- PROVIDED ENTRIES

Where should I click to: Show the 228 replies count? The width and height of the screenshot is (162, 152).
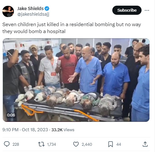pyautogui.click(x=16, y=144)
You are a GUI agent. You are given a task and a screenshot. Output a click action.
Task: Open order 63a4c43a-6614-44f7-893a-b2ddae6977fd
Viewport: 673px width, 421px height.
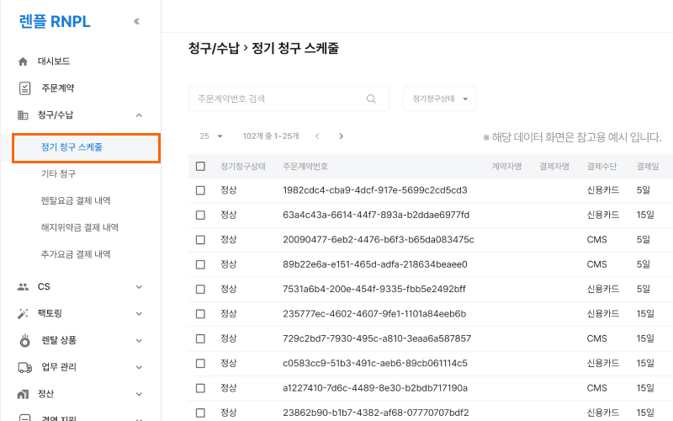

---

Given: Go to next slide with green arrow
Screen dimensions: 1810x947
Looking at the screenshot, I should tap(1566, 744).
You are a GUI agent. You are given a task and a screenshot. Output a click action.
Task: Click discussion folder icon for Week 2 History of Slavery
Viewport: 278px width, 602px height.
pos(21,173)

- GIVEN REQUEST
Copy out every line of the records verbatim, from the line containing "Where should I" down to the line containing "Viewport: 673px width, 421px height.", including both of those lines. Omit the pictures from your copy.

- ANSWER IN FULL
Where should I click to: Show the 228 replies count? The width and height of the screenshot is (162, 152).
pyautogui.click(x=16, y=144)
You are a GUI agent. You are given a task and a screenshot. Output a click action.
Task: Open order 63a4c43a-6614-44f7-893a-b2ddae6977fd
Viewport: 673px width, 421px height.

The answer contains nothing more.